#### [Verilen metin]
▬▬▬▬▬▬▬▬▬▬
10/11/2016 | Yazar: Tunca Özlen

Gerçek hak eşitliği için sömürü düzeninin değişmesi, eşit yurttaşlığın yaşamda karşılık bulması için sermayenin yerine emeğin egemen olması şart

Başlıktaki soru ve benzerlerine yanıt arayan, mücadeleyi Komünist Parti çatısı altında yürüten Komünist LGBT’ler olarak, kolektif bir üretim sürecinin sonucunda, tarihsel olarak doğrulandığına inandığımız yanıtları bir tanıtım broşüründe topladık.

Açık konuşmak gerekirse, Komünist LGBT’lerin önünde “kimlik mi sınıf mı” gibi bir soru bulunmuyor. Çoğunluğu tam/yarı zamanlı işlerde güvencesiz çalışan veya işsizlikle boğuşan LGBT’ler, işçi sınıfımızın bir parçasıdır. Bizim için aşikâr olanın, emekçi LGBT’ler için de bir doğruya dönüşmesi ise, ideolojik mücadelenin konusu.

LGBT hareketinde bir süredir gözlenen yükselişe, işçi sınıfı hareketinin çeşitli nedenlerle eşlik edememesi, LGBT’lerde kimlik bilincinin sınıf bilincini geride bırakmasını beraberinde getirdi.  Komünistler olarak bu uyanışa sınıf aşısı yapmak boynumuzun borcu.  İşe, “Komünist LGBT’ler Neyi Savunuyor?” broşüründe “kimlik mi sınıf mı” sorusuna verdiğimiz yanıtla başlayabiliriz.

Kimlik siyaseti mi sınıf mücadelesi mi?

Başlıktaki soruyu açmak için, önce başkaca sorular sormalıyız: Eşcinsel bir çalışanla eşcinsel bir patronun çıkarları ortak mıdır? Çalışanlar ve patronlar, kimlik temelli sorunlara karşı birlikte mücadele edemezler mi? Bu bağlamda, kimlik mücadelesi sınıflar ve siyaset üstü değil midir?

Bu sorulara, hayata bir kimliğin penceresinden bakarak yanıt verenler var. Emek-sermaye çelişkisini görmezden geliyor, sermaye güçlerine umut bağlıyor, tersini iddia etseler de düzen siyasetine yanaşıyorlar. Sömürü sürerken eşcinseller üzerindeki baskının kalkacağını, ‘laik’ patronların onları gericilikten koruyacağını, homofobiye karşı Avrupa Birliği’nin veya Birleşmiş Milletler’in imdada koşacağını bekliyorlar. Çok beklerler!
▬▬▬▬▬▬▬▬▬▬
#### [Listelenen kayıtlar]

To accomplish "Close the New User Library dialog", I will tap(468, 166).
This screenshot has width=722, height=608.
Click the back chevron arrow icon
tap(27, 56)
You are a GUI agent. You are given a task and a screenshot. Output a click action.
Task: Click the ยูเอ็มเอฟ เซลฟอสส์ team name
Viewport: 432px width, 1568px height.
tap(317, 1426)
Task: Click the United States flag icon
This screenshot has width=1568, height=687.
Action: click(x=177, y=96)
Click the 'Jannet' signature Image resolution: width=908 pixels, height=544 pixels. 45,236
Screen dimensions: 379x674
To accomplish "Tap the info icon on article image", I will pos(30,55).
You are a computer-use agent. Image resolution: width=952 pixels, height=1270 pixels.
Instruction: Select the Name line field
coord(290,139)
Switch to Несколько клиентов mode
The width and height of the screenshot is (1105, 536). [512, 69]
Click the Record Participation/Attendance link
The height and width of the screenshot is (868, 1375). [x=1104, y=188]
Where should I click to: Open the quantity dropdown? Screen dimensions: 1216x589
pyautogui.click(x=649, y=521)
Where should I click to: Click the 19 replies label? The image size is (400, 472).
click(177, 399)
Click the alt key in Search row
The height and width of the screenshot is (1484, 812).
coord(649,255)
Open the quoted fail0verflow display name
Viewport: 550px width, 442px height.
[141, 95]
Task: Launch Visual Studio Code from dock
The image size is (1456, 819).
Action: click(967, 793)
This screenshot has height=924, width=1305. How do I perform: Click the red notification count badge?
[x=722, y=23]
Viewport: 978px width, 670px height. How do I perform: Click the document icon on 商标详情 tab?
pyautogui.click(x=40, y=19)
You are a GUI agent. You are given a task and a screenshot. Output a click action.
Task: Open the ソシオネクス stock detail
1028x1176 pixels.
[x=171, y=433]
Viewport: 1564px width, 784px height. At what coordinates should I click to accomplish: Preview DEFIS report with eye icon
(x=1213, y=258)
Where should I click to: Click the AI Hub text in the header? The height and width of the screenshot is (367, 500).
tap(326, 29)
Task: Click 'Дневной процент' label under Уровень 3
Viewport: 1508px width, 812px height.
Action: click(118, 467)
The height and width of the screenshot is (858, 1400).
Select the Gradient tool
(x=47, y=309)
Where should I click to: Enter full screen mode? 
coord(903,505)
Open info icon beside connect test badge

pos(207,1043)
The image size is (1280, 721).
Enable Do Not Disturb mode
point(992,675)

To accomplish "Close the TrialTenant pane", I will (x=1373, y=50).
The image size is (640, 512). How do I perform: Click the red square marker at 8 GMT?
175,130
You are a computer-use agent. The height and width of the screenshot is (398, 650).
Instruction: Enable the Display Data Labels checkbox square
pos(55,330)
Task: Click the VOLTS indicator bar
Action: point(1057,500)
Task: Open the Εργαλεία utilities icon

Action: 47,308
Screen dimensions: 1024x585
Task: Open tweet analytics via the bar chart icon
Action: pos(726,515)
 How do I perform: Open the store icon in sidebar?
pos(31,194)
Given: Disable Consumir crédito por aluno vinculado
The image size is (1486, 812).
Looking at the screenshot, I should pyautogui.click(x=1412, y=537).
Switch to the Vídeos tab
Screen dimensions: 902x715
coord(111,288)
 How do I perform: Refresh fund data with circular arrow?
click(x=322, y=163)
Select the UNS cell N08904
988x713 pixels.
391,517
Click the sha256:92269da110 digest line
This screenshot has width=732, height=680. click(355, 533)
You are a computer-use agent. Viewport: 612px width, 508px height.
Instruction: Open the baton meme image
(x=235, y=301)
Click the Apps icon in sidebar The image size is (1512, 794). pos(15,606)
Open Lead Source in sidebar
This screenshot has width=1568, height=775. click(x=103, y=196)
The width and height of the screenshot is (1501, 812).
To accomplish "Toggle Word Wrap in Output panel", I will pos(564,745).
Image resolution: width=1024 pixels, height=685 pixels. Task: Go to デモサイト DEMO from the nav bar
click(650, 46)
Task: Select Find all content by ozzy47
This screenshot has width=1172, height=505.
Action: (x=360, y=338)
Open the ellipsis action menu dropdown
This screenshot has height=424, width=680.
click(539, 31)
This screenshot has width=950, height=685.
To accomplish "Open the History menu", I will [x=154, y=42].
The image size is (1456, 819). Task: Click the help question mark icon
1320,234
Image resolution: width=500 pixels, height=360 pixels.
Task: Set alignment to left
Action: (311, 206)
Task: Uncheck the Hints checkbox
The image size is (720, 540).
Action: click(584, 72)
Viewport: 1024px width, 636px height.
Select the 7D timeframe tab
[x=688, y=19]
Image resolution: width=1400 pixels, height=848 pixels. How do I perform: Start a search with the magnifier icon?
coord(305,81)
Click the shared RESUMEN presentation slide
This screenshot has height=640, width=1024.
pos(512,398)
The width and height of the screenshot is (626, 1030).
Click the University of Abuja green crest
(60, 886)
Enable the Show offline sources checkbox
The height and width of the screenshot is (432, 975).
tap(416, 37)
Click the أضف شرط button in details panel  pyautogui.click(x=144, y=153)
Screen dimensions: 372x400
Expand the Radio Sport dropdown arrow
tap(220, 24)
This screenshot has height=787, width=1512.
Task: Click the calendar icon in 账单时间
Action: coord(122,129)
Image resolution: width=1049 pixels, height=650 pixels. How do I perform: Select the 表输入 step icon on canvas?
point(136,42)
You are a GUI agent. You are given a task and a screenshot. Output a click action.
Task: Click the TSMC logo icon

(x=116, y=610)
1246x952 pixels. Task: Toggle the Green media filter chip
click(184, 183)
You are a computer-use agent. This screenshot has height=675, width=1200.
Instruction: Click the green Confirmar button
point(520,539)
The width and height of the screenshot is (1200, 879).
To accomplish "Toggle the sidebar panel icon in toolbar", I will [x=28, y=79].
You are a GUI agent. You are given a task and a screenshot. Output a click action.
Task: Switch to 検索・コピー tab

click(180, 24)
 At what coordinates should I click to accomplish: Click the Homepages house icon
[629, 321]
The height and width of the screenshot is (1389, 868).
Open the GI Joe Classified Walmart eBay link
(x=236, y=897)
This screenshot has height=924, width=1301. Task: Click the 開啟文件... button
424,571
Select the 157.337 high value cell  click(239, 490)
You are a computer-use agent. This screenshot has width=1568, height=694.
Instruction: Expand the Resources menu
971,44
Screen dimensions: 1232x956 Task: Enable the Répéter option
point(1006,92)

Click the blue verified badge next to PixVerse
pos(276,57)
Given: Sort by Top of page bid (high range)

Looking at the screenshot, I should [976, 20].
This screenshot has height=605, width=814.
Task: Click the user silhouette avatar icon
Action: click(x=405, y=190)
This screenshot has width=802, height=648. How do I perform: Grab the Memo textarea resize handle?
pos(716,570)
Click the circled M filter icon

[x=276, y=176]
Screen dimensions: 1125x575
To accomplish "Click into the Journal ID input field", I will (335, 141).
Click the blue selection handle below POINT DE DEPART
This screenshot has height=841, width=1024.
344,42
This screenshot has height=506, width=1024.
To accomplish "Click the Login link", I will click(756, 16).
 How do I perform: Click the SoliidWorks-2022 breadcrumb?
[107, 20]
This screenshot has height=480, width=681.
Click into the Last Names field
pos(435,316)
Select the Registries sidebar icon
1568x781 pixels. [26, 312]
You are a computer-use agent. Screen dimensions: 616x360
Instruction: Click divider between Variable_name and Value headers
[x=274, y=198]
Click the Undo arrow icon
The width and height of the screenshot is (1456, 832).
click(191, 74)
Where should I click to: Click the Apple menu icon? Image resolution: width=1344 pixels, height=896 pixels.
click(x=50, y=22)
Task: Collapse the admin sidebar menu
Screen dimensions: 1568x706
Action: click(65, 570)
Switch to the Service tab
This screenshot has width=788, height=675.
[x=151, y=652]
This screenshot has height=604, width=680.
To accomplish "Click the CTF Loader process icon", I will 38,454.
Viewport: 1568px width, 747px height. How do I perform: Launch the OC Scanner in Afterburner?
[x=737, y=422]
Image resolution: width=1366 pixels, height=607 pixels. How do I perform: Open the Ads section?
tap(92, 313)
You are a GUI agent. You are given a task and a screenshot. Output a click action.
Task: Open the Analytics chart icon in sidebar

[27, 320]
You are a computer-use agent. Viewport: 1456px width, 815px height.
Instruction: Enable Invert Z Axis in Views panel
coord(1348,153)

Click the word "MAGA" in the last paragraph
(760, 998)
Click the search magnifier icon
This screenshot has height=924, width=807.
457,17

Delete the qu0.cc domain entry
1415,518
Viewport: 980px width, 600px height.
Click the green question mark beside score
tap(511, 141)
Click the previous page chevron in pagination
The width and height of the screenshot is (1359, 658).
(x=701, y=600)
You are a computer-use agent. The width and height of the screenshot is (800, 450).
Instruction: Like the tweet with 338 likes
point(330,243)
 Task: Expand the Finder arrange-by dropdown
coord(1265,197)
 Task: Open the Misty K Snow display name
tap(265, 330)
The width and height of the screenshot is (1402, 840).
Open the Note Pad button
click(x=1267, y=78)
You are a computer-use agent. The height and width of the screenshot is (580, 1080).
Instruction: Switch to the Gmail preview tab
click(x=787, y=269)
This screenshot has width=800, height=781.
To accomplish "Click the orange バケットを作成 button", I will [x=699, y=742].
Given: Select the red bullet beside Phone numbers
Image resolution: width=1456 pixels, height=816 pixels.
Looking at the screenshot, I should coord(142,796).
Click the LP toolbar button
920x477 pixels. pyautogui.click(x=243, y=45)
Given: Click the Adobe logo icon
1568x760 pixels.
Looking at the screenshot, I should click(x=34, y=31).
▬▬▬▬▬▬▬▬▬▬
#### [Yazılı alıştırma 1]
Verilen metne göre Komünist LGBT'lerin "kimlik mi sınıf mı" sorusuna yanıt verdiği broşürün adı nedir?
#### [Yazılı alıştırma 2]
Verilen metinde "Başlıktaki soruyu açmak için, önce başkaca sorular sormalıyız" cümlesinin ardından sorulan bütün soruları sıralayın.
#### [Yazılı alıştırma 3]
Verilen metinde "Başlıktaki soruyu açmak" ifadesinden "bekliyorlar. Çok beklerler!" ifadesine kadar olan bölümü düzenleyin: "Avrupa Birliği" yerine "Avrupa Konseyi" yazarak yeniden verin.
Bu kayıtlar başka bir kaynaktan alınmıştır.

#### [Görev sonucu 1]
"Komünist LGBT’ler Neyi Savunuyor?"

#### [Görev sonucu 2]
- Eşcinsel bir çalışanla eşcinsel bir patronun çıkarları ortak mıdır?
- Çalışanlar ve patronlar, kimlik temelli sorunlara karşı birlikte mücadele edemezler mi?
- Bu bağlamda, kimlik mücadelesi sınıflar ve siyaset üstü değil midir?

#### [Görev sonucu 3]
Başlıktaki soruyu açmak için, önce başkaca sorular sormalıyız: Eşcinsel bir çalışanla eşcinsel bir patronun çıkarları ortak mıdır? Çalışanlar ve patronlar, kimlik temelli sorunlara karşı birlikte mücadele edemezler mi? Bu bağlamda, kimlik mücadelesi sınıflar ve siyaset üstü değil midir?

Bu sorulara, hayata bir kimliğin penceresinden bakarak yanıt verenler var. Emek-sermaye çelişkisini görmezden geliyor, sermaye güçlerine umut bağlıyor, tersini iddia etseler de düzen siyasetine yanaşıyorlar. Sömürü sürerken eşcinseller üzerindeki baskının kalkacağını, ‘laik’ patronların onları gericilikten koruyacağını, homofobiye karşı Avrupa Konseyi’nin veya Birleşmiş Milletler’in imdada koşacağını bekliyorlar. Çok beklerler!